━━━ Data extract

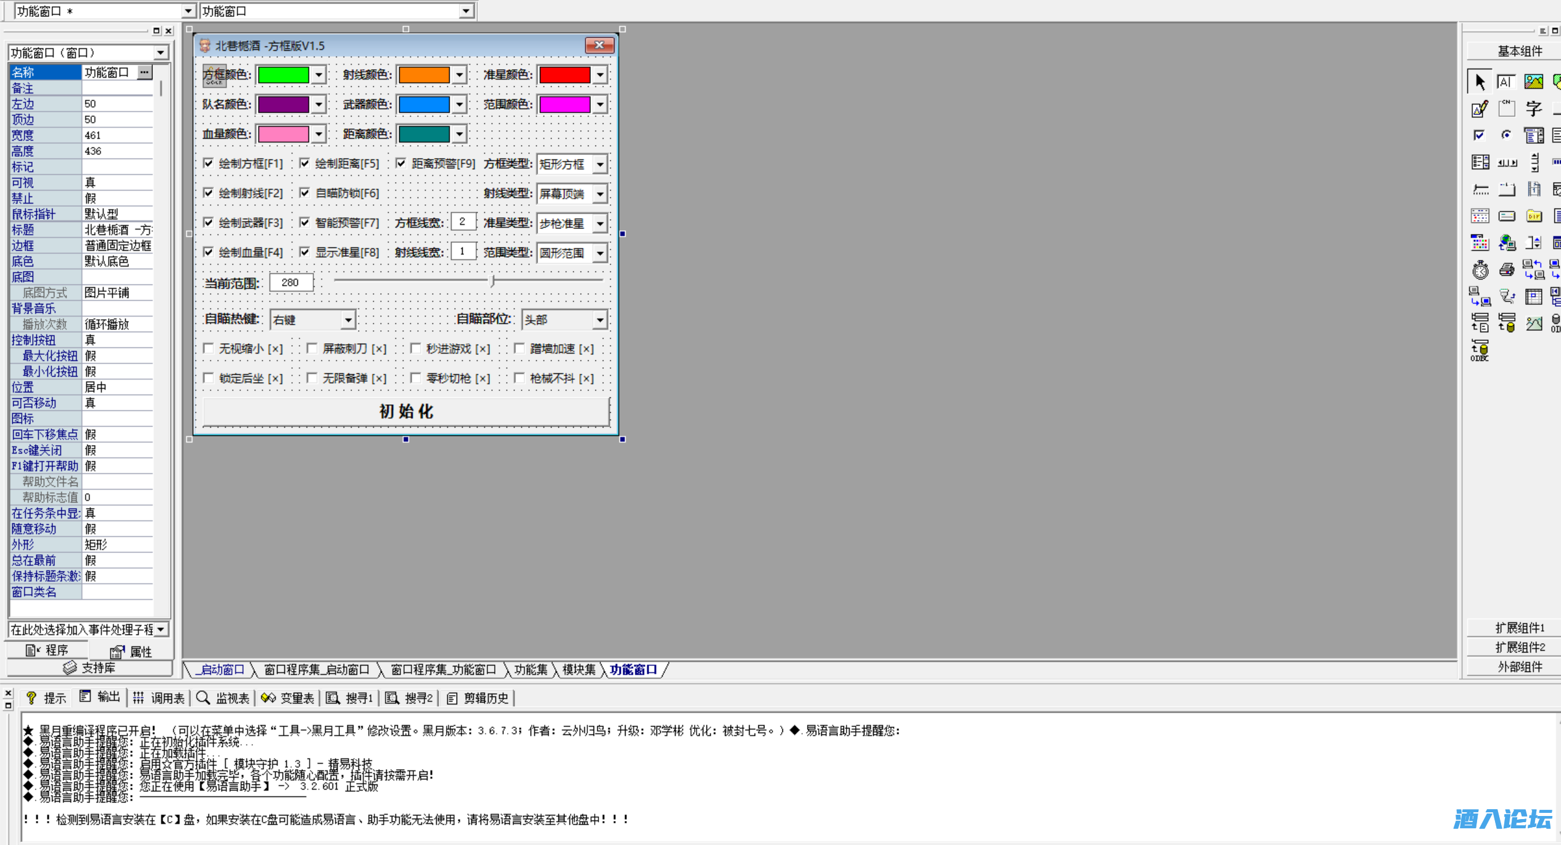This screenshot has height=845, width=1561.
Task: Select the radio button component icon
Action: pyautogui.click(x=1505, y=135)
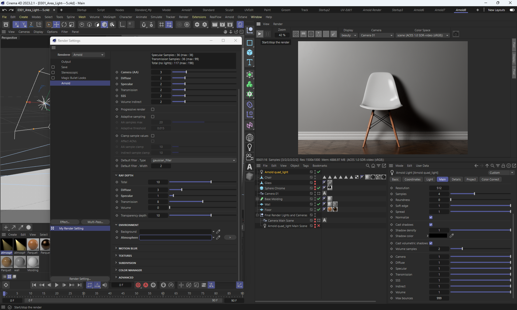Click the Cube primitive icon in the side palette
Image resolution: width=517 pixels, height=310 pixels.
[x=250, y=53]
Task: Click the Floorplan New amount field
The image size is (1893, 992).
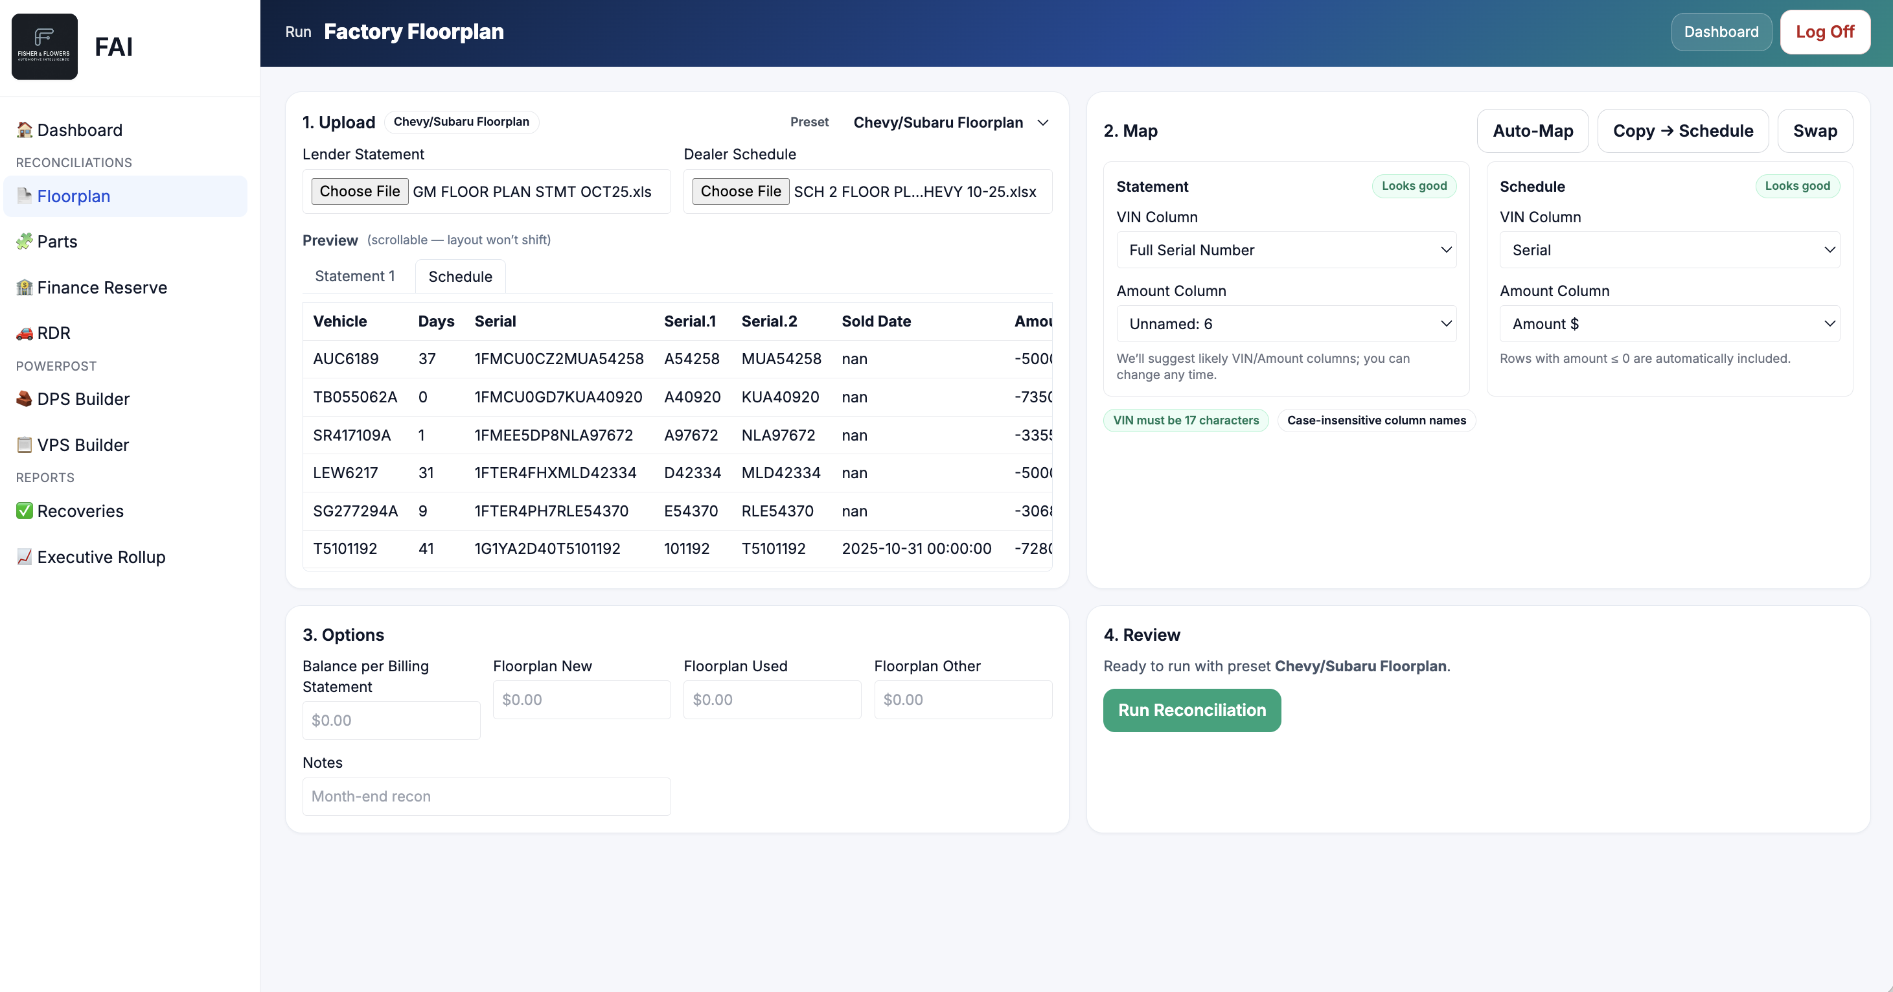Action: [581, 700]
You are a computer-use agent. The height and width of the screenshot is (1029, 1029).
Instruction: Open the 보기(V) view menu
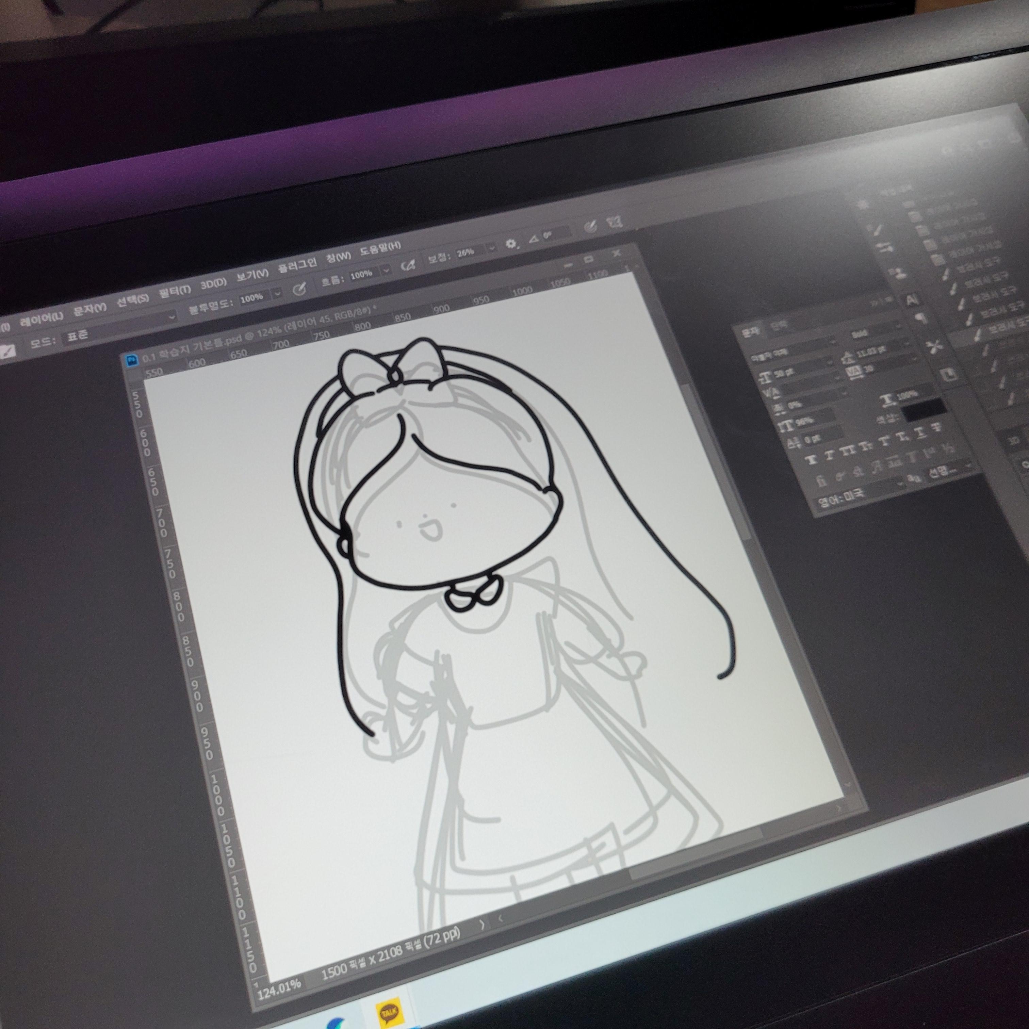click(x=252, y=275)

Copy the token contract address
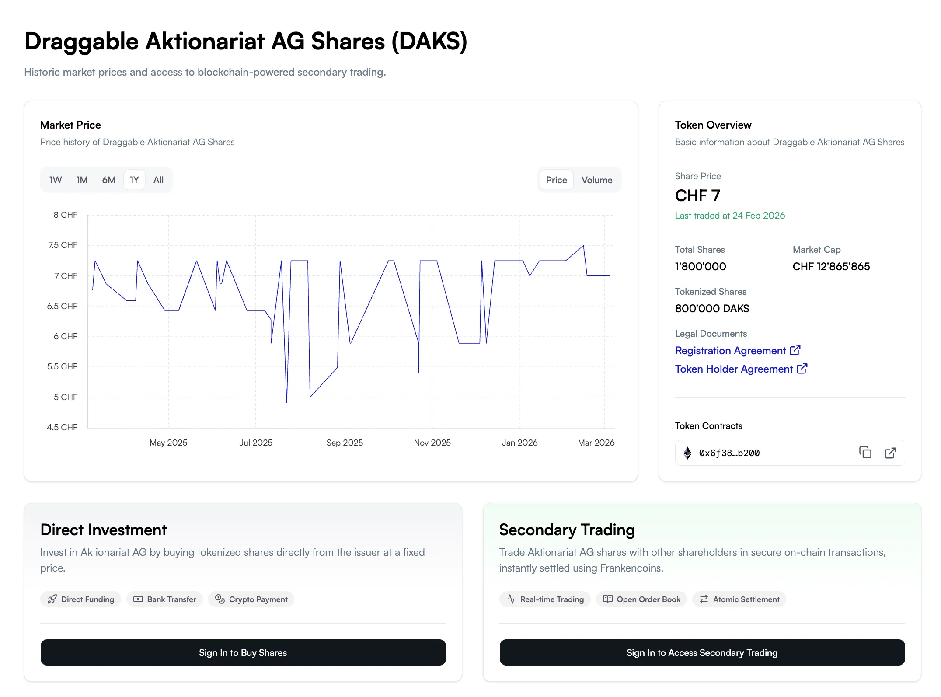(x=865, y=453)
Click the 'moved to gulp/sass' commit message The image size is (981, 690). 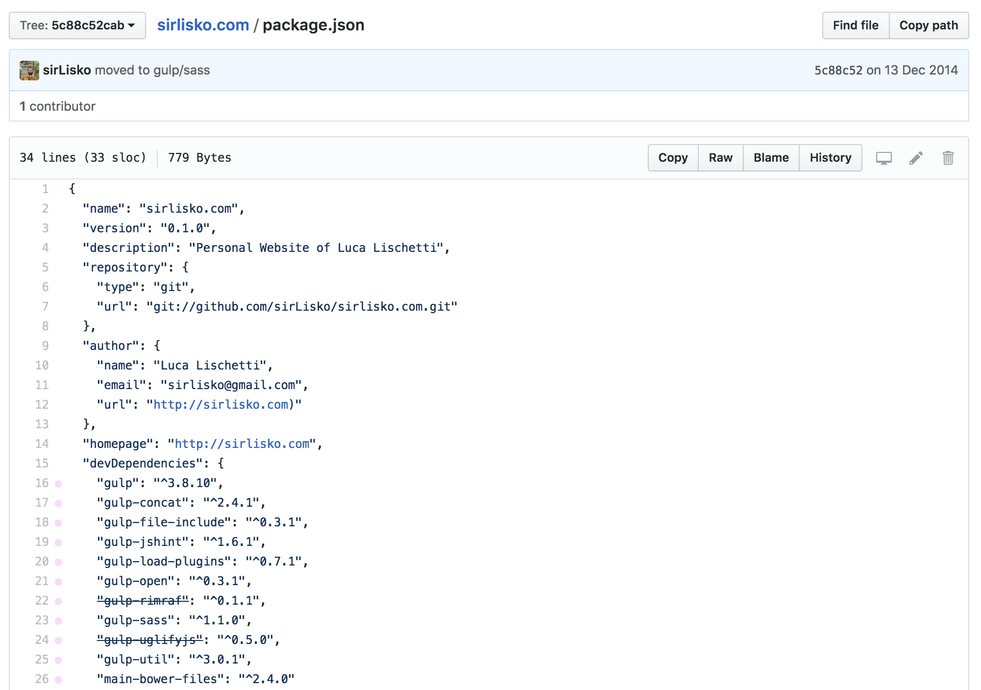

━━━━━━

> _Brief_: Starting at the line where "Task: Click the Floorplan New amount field" appears, restate every line through the end of the records above exactly, but omit the pictures.

> _Answer space_:
Task: Click the Floorplan New amount field
The image size is (1893, 992).
Action: [581, 700]
You are a computer-use agent. The height and width of the screenshot is (1029, 1029).
Instruction: Open the 보기(V) view menu
click(x=252, y=275)

Copy the token contract address
(x=865, y=453)
Click the 'moved to gulp/sass' commit message The image size is (981, 690). 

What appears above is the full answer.